### Prompt
Extend the text on the RepoSec repository scanner, starting after its final sentence.

### Passage to read
# # # #
Traces how sensitive data (environment variables, file reads, crypto wallets) flows through the code. Catches patterns like reading ~/.ssh/id_rsa and sending it over HTTP.

Crypto & Exfiltration

Detects cryptocurrency wallet address patterns, clipboard hijacking code, and crypto-mining scripts that silently run in the background.

Dependency Audit

Checks for typosquatted package names, dependencies installed from Git URLs instead of registries, and suspiciously pinned versions. Cross-references known malicious packages.

Smart Contract Execution

Identifies code that fetches and executes smart contract payloads — a pattern used in web3-themed supply chain attacks where the actual malicious code lives on-chain.

Git Metadata Analysis

Examines repository age, commit count, author count, and other signals. Brand new repos with a single author and minimal history are flagged as higher risk context.

Isolation & Security

Every scan runs inside a dedicated Docker container with strict constraints:

512 MB memory limit — prevents memory bombs
1 CPU core — prevents resource exhaustion
150-second hard timeout — container is killed if it exceeds this
100 MB repo size limit — oversized repos are rejected
Non-root user — scanner runs as an unprivileged user inside the container
Ephemeral — container and all cloned data are destroyed after each scan

Crucially, no repository code is ever executed. All checks are static analysis — pattern matching and file inspection only. The container isolation protects against edge cases like malicious filenames, symlink attacks, Git exploits, and zip/git bombs.

Risk Scoring

Each finding has a severity (critical, high, medium, low, info). The overall risk score is a weighted aggregate:

Critical — Active malicious patterns (e.g., data exfiltration + obfuscation combined)
High — Strong indicators of malicious intent (e.g., postinstall running obfuscated code)
Medium — Suspicious but potentially legitimate (e.g., eval() usage, hardcoded URLs)
Low — Minor concerns worth reviewing (e.g., committed .env file)
Clean — No findings or only informational notes

Scores are deterministic — the same code at the same commit always produces the same score.

Limitations

RepoSec is useful, but it's not magic. Be aware of what it can't do:

Static analysis only — We never run the code. This means we can miss sophisticated attacks that only manifest at runtime, or payloads that are fetched dynamically after install.
Pattern-based detection — Checks rely on known malicious patterns and heuristics. A sufficiently novel attack that doesn't match any known pattern will slip through.
# # # #
### Dataset entries
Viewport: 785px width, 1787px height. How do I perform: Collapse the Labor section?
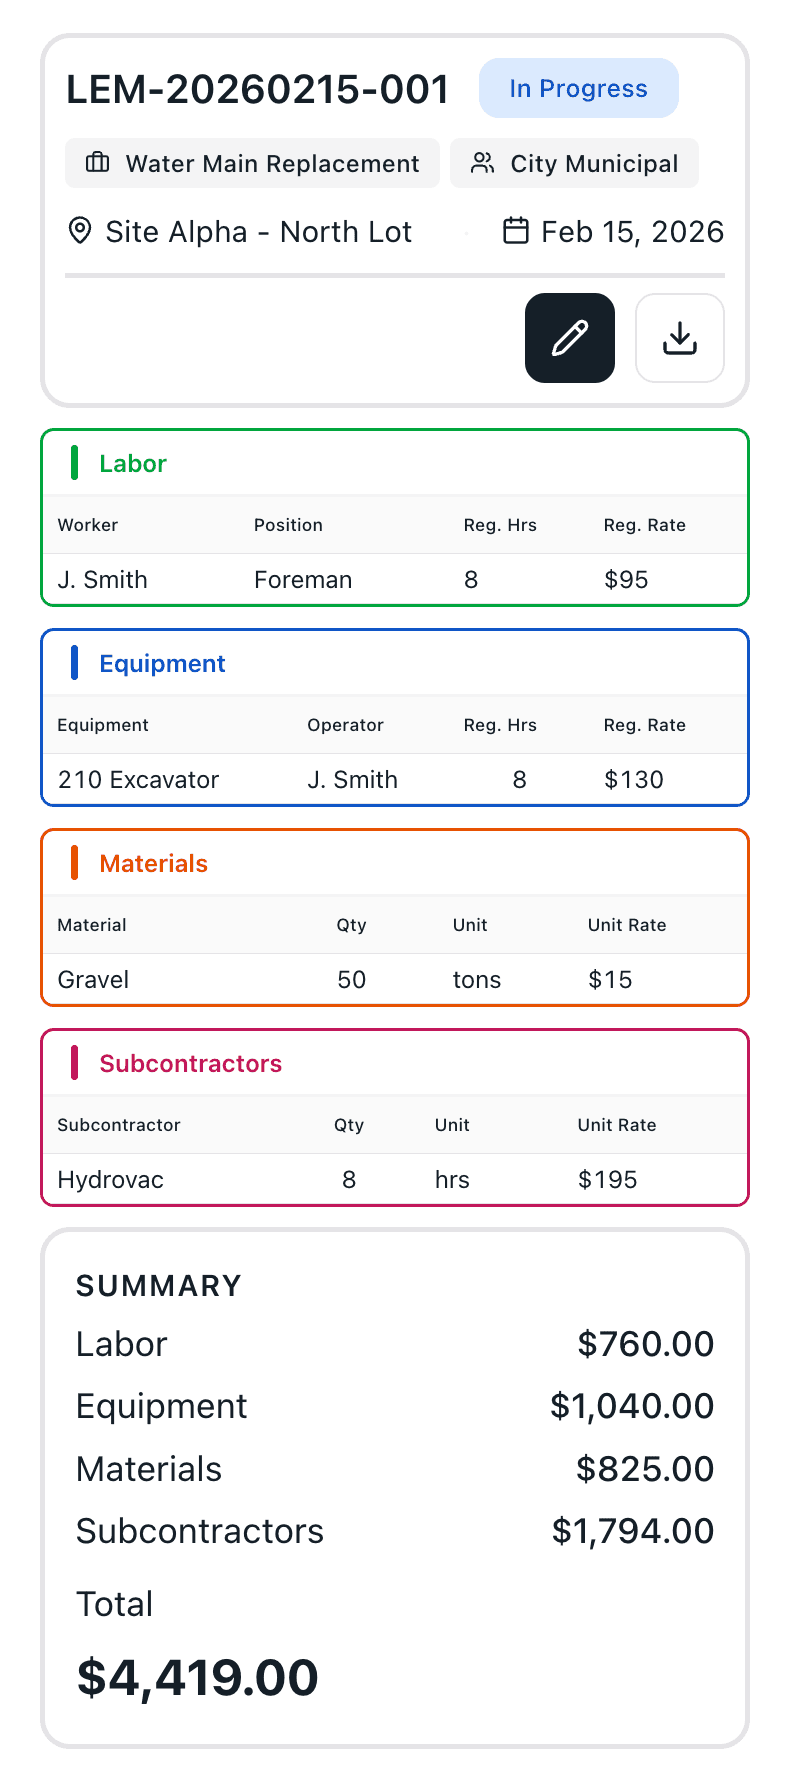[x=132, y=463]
# # # #
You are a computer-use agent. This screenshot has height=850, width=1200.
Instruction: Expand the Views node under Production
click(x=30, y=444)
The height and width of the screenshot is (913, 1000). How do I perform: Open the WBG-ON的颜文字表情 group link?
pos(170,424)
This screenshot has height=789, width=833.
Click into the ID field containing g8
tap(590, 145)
# # # #
### Reply
False positives — Legitimate security tools, penetration testing frameworks, and crypto projects will naturally trigger some checks. A high score doesn't automatically mean malicious — context matters.
Public repos only — Private repositories can't be cloned without authentication, which we intentionally don't support.
Shallow clone — We clone only the latest commit (--depth 1). Malicious code buried in old commits or other branches won't be caught.
No dependency resolution — We check declared dependencies for suspicious patterns but don't recursively scan transitive dependencies.
Language coverage — Checks are strongest for JavaScript/TypeScript, Python, and shell scripts. Other languages have basic coverage but fewer specialized checks.

Background

RepoSec was initiated in July 2025 by TechGDPR, a Berlin-based consultancy specializing in GDPR and AI Act compliance for tech companies. It grew out of a practical need: when auditing client codebases for data protection compliance, the team regularly encountered open source dependencies with no easy way to check for intentional malice — only known vulnerabilities.

The tool was designed and built by Silvan Jongerius (TechGDPR founder), with architecture and implementation assisted by AI. The entire codebase — from architecture document to deployment — was built iteratively with Claude as a development partner.

RepoSec is free to use. It's hosted on a single VPS, processes scans sequentially, and doesn't require an account. If it's useful to you, that's the whole point.

Badge API

Add a RepoSec badge to your repository README to show the latest scan result:

![RepoSec](https://reposec.net/api/badge/org/repo)

Badges are cached for 1 hour and update automatically when new scans complete. Colors range from bright green (clean) to red (critical).